Your reply must consist of the data below, reproduced character for character.

_Study material_.
"""
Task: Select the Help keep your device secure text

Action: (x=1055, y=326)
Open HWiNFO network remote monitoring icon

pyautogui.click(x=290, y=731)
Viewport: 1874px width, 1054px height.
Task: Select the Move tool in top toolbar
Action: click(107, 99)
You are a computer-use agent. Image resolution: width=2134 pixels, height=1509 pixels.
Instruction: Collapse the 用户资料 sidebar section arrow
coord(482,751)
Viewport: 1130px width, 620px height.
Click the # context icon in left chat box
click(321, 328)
"""
_Problem solution_.
Task: Select the Help keep your device secure text

Action: (x=1055, y=326)
Open HWiNFO network remote monitoring icon

pyautogui.click(x=290, y=731)
Viewport: 1874px width, 1054px height.
Task: Select the Move tool in top toolbar
Action: click(107, 99)
You are a computer-use agent. Image resolution: width=2134 pixels, height=1509 pixels.
Instruction: Collapse the 用户资料 sidebar section arrow
coord(482,751)
Viewport: 1130px width, 620px height.
Click the # context icon in left chat box
click(321, 328)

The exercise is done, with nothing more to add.